07 Mayıs 2021 00:12

Siyasi ve polisiye

Çok sayıda polis bir grup kişinin yüzüne yakın mesafeden biber gazı sıkıyor.

Fotoğraf: Birkan Bulut/Evrensel

Paylaş

“…Her adımda fırt demiş fırlamış bir büyük adam.
ama ödeyen kimler harcanan paraları?
İşte bir sürü olay sana
Ve bir sürü soru…”
                             B.Brecht

Malum hem fotoğrafçı hem de gazeteci olunca gündeme düşen genelge konusunda yazmamak olmazdı. Aslında alanda koşturan gazeteciler zaten fiilen bu yasaklamalarla uğraşıyorlardı. Genelge fiili olanı tescilleme oldu.

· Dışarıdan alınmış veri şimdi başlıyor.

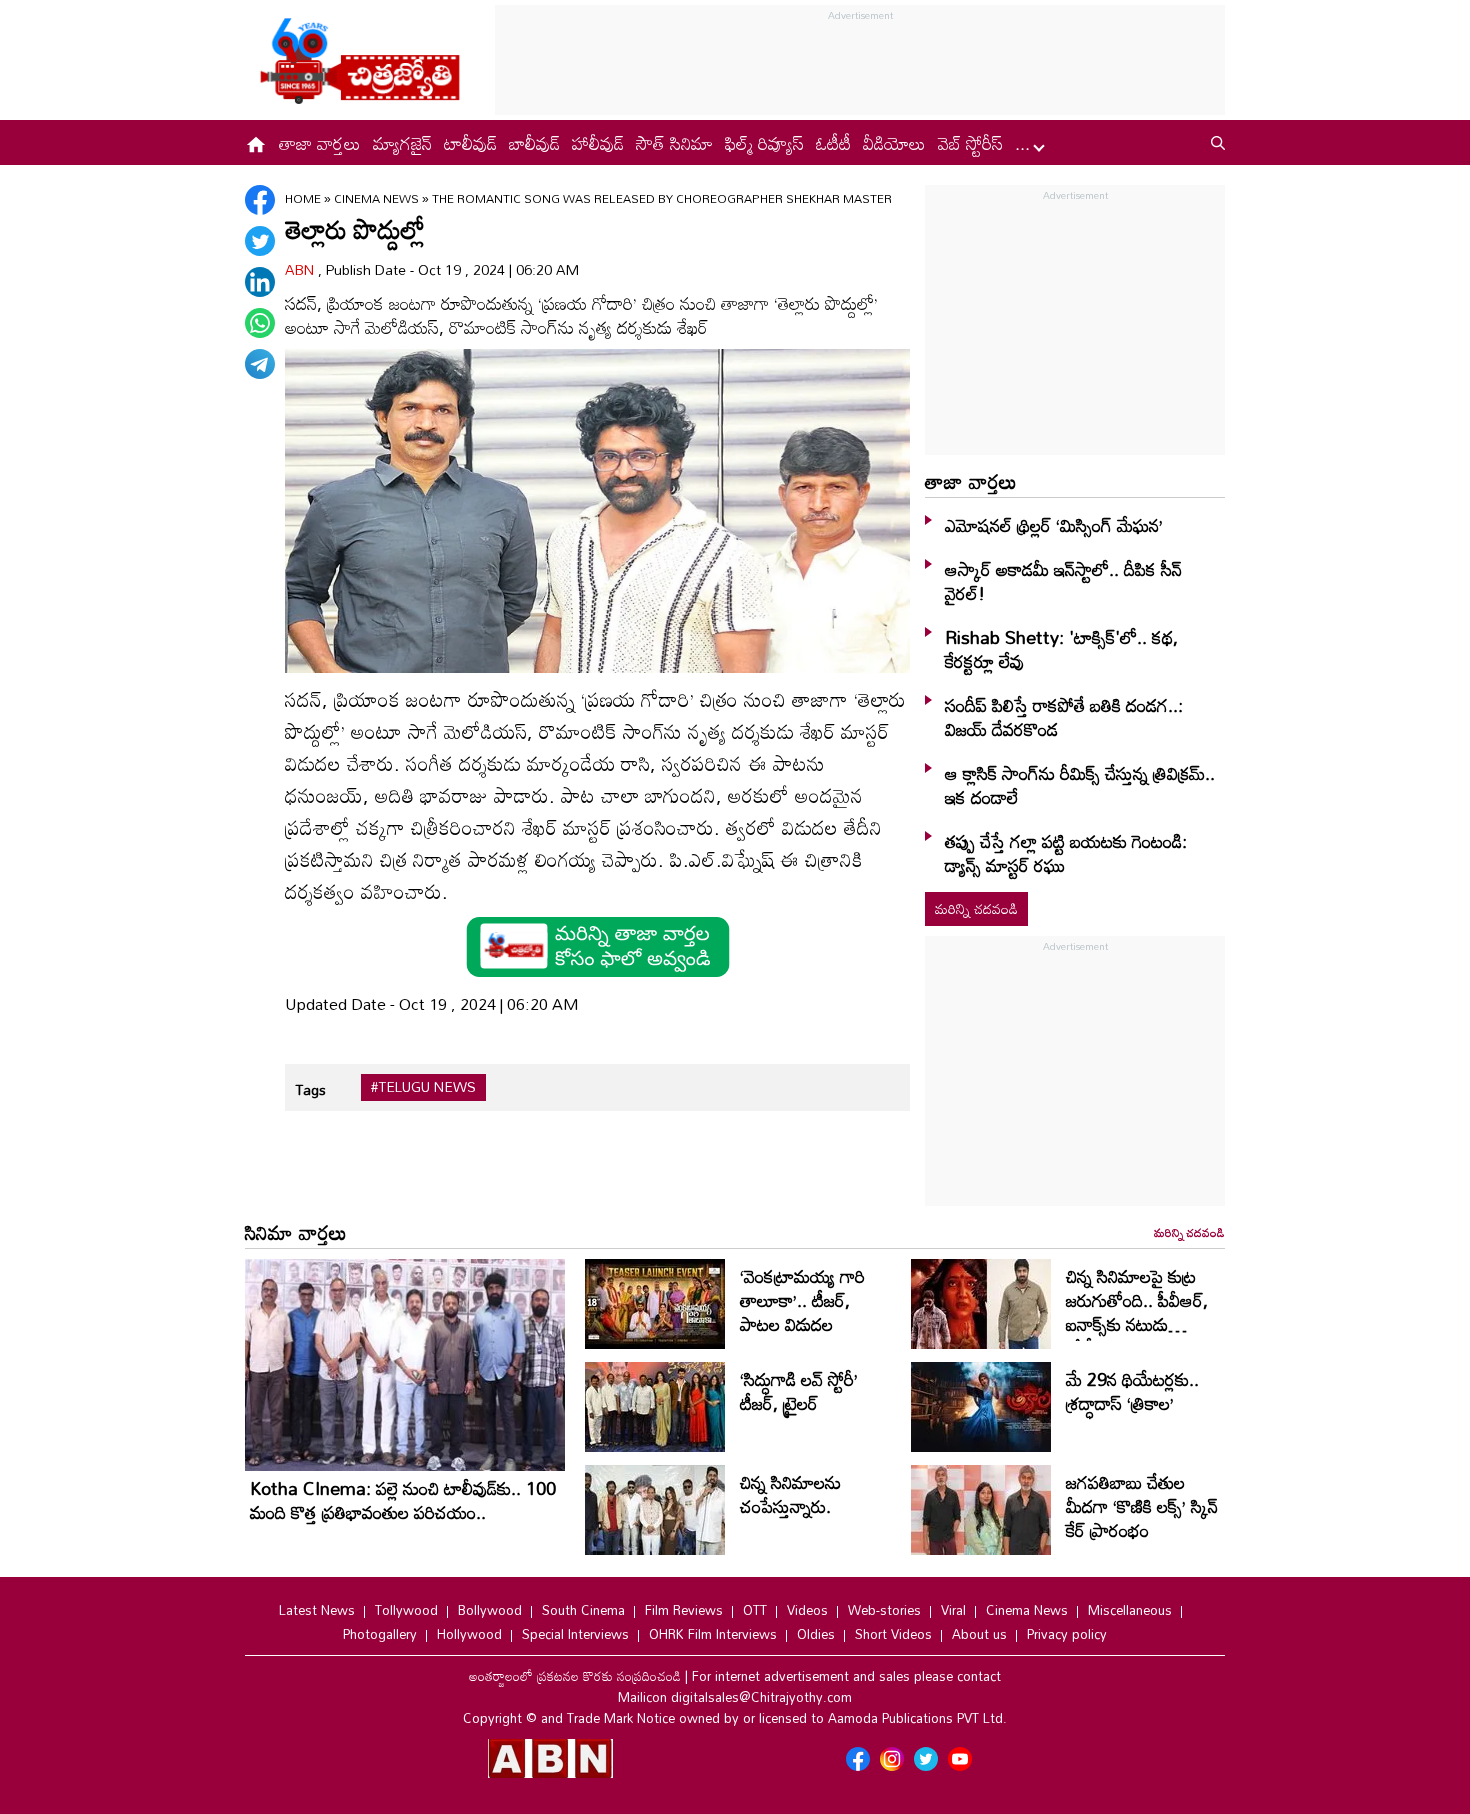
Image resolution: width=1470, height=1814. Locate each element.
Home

Bu genelge hukuksuzluğa karşı siyasiliğin bir göstergesi olarak okunabilir. Bu sorun polislerle gazetecilerin ya da fotoğraf video çeken yurttaşların arasında bir sorunmuş gibi durdu ya da görüldü. Aslında gazetecilerin ya da fotoğraf çeken yurttaşların polisle bir sorunu yok. Doğrudan polisin de gazetecilerle bir sorunu yok. Tabii hukuk devletinde. Polis görevini bilir ve ona göre davranır. Saklayacak, gizleyecek bir şeyi olmaz. Her şey yasalar çerçevesinde gelişir. Dediğim gibi hukukun geçerli olduğu koşullarda.

Eğer siyasileşmiş bir devlet yapısı varsa, o zaman yukarıdan aşağıya bir hukuksuzluk sarmalı toplumu sarar. Siyasi kararlar hukuki kararlarmış gibi maniple edilir. Bu genelge polislere kadar sirayet etmiş olan siyasiliğin yansımasıdır. O zaman başta basın olmak üzere her türlü haklar keyfiyet ve hukuksuzlukla karşılık bulur. Polis verilen emirleri uygulayan uç noktadaki unsurdur. Sorun hukuki olmayan, siyasi kararları ve emirleri uygulayan polislerin gazeteci veya yurttaşlarla karşı karşıya gelme sorunlarıdır. Dolayısıyla ortaya çıkan problemler polisle yaşanan problemlermiş gibi görülür.

Polis anayasa ve yasalarla neden yetinmez de genelgelerle derdine çare arar? Çünkü siyasi otoritenin baskısı polisi zorlar, kendine bir kılıf hazırlamasına neden olur. Genelgenin de nedeni budur. Bu devlette hukukilikten değil siyasilikten bahsedilebilir, dahası polis devleti olmaktan.

Türkiye tarihinin son on beş yılına baktığımızda hadi diyelim son beş yılına katı şekilde bu genelgenin fiilen uygulandığını görüyoruz. Sarı/turkuaz basın kartları mevzuundan basın üzerindeki sansür konularına girmeye bile gerek yok. Metin Göktepe’den Abdurrahman Gök’ün yargılanmasına ve çektiği Kemal Kurkut fotoğraflarına bakmanız yeterli. En son yaşanan 1 Mayıs uygulamaları ortada.

Şairin dediği gibi hem dert çok, hem dert yok…

Gelelim ne yapabiliriz?

Sözü Peter Maiwwald’a bırakayım;

Haber şöyle geldi işçi B’ye
O memlekette
Durum umutsuz.
işçi B. sordu;
Orada
Hiçbir işçi yaşamıyor mu?

Her zaman yaptığımız gibi hukuk ve adalet mücadelelerini tüm alanlarda, örgütlü mücadele platformlarında birleştirerek yürümek. Kısaca demokrasi mücadelesinde ısrar edeceğiz.